# Avet JX Raptor for surf fishing....and other uses?



## jasonburrwc84 (Mar 18, 2015)

I've been looking at Avet reels for a little over a year now and I still can't decide which models to purchase. I'm set on the Avets but just can't pull the trigger. I'd like two of the raptors and I'm leaning toward one MXL raptor and one JX Raptor. I'd like for these to replace the need for four or five different reels I current take for the various types of fishing I do.

One use for the MXL would be long (or at least long for me) distance surf casting. I've read a number of forums where folks have had success with this reel and feel comfortable that it will preform.

I'd like to purchase the JX for the few times that I go after bigger fish but also use it on smaller inshore (strippers / large cats - overkill) and large sharks. I also travel to San Diego every few years and plan to one day go on a multi-day trip where I'm told the JX would be needed. I'd like to use even for some light trolling.

Has anyone used the JX on a 12 foot surf setup for casting and if so, how did it preform?

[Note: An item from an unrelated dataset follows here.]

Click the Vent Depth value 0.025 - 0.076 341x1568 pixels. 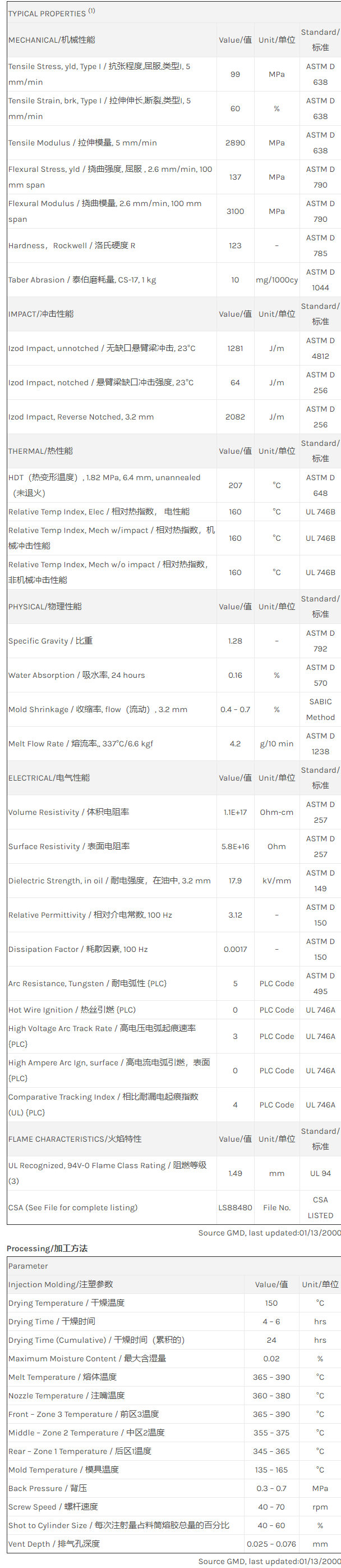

For not much more money the JX has significantly higher drag capacity. Should I just buy two JX reels? I'm looking for the most versatile setup without sacrificing the surf casting.

Thanks


----------



## RjTheMetalhead (Dec 3, 2011)

I have a MXJ Magic Cast and had a older JX. 
The MXJ is a very good caster in my hands from the little I've gotten to throw it, I think the mags neuter the casting ability too much for super long distance.
I got respectable distance with the JX as well when i didn't blow up.
The Avets are great reels, just know that the bearings are not the best and don't tighten the preset dial too tight and crunch the pinion bearing. 
Newer lever drag designs like the Penn Torque and Okuma Makiria have alleviated that problem with thrust bearings while Avet is busy making 3 speed reels.....


2 speed reel in the surf is unnecessary, as is the drag output raptor models outside of sharks.
But you would like the low gear and high drag on a tuna out west. 
And from what I've read those guys might bring 10 to 16 rods out with them on the super long trips. You might as well buy an HX raptor, Penn 16VSX, Torque 25 star drag, Accurate 50 ATD while you are at it.


----------



## 9 rock (Nov 30, 2008)

well the beauty of a avet is its versatility if I could only own one reel I'd take it over any reel known to mankind ,, but it would not my first choice in the surf with a 12 ft rod ,, landed my biggest Drum on a sx , but thiers better choices if distance is a factor

1


----------